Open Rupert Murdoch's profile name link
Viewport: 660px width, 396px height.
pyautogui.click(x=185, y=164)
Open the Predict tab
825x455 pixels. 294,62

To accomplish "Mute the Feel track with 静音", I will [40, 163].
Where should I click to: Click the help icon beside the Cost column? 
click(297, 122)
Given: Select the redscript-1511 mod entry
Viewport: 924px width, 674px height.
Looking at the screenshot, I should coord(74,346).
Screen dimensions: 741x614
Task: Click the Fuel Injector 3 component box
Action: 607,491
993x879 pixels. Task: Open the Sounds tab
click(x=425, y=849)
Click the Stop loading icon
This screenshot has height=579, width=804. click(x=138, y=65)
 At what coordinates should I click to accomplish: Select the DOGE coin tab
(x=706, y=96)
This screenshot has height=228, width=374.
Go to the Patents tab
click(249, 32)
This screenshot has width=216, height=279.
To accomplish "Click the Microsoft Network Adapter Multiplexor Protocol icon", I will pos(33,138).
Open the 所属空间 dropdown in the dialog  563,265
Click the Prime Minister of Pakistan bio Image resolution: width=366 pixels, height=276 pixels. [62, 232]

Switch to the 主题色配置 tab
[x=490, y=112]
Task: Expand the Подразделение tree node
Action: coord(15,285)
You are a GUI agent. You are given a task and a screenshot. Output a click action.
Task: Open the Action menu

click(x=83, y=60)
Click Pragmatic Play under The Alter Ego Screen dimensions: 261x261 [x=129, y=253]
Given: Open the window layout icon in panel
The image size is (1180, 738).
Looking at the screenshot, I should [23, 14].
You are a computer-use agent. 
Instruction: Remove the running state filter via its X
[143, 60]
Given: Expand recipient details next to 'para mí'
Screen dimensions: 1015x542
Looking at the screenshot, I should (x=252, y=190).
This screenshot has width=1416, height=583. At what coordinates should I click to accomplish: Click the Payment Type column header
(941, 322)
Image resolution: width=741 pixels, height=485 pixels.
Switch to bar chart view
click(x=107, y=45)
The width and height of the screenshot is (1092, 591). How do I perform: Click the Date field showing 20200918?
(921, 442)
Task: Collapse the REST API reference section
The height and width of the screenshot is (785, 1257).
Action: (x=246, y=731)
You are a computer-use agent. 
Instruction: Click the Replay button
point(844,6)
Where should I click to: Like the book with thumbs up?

----

> _Activity_:
How many of the listing's lines include "with"? State only that number.

> _Solution to this exercise_:
2